The Dome of the Rock
In Muslim tradition, The Temple Mount is also identified
as the "furthermost sanctuary" (Arabic, masjid al-aksa)
from which the Prophet Mohammed, accompanied by the Angel Gabriel,
made the Night Journey to the Throne of God.
Following the destruction of Jerusalem by the Romans in the year 70,
the area of the Temple was deliberately left in ruins
(first by the Romans, then by the Byzantines).
This desecration was not redressed until the Muslim
conquest of the city by the Caliph Omar ibn al-Khattab in 638.
He ordered the clearing of the site and the building of a "house of prayer".
Some 50 years later, the Umayyad Caliph Abd al-Malik built
the Dome of the Rock to enshrine the outcrop of
bedrock believed to be the "place of the sacrifice"
on Mount Moriah. He (or his son, the Caliph al-Walid I)
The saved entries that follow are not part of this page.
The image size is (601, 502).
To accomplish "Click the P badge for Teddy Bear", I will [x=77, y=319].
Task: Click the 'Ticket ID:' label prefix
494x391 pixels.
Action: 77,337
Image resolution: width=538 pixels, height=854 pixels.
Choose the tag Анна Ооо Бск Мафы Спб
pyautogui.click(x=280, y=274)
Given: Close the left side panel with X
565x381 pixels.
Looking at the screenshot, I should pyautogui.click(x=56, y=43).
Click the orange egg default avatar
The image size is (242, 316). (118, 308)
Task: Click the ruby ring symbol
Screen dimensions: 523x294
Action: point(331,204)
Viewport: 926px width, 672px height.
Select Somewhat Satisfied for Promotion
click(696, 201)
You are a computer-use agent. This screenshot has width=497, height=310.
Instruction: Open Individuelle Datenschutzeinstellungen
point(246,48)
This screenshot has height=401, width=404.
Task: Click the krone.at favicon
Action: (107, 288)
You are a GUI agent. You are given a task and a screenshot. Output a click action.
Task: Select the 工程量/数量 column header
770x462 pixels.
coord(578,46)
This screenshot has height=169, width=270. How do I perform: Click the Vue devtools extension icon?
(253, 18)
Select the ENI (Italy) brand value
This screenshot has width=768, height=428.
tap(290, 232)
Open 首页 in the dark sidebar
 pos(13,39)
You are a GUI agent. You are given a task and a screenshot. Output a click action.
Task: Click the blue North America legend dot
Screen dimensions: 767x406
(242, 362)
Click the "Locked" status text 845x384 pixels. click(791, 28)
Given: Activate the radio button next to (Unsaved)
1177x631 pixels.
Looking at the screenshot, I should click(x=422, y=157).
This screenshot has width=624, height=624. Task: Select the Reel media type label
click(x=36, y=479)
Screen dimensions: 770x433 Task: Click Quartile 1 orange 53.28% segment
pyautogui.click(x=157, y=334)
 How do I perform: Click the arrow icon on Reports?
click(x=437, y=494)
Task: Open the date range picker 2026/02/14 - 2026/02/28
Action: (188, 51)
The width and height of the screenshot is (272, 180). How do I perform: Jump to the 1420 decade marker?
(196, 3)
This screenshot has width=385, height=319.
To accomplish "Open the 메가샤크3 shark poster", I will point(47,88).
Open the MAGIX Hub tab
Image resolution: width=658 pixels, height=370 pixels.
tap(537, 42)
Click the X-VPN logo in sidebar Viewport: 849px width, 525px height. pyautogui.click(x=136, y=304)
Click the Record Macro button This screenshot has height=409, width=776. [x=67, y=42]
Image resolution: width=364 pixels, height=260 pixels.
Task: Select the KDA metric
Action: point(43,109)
also built the large mosque at the southern end of the Haram,
which came to be called al-Aksa after the Koranic
name attributed to the entire area.
The Dome of the Rock (Arabic, Qubbat al-Sakhra) is one of
the architectural glories of the world, and the only early
Islamic sanctuary to have survived intact.
The design of the building is basically Byzantine -
double octagonal ambulatories encircling the Holy Rock.
A shrine and not a mosque, it is the third holiest place in
Islam after the Ka'aba in Mecca and the Prophet's Mosque in Medina.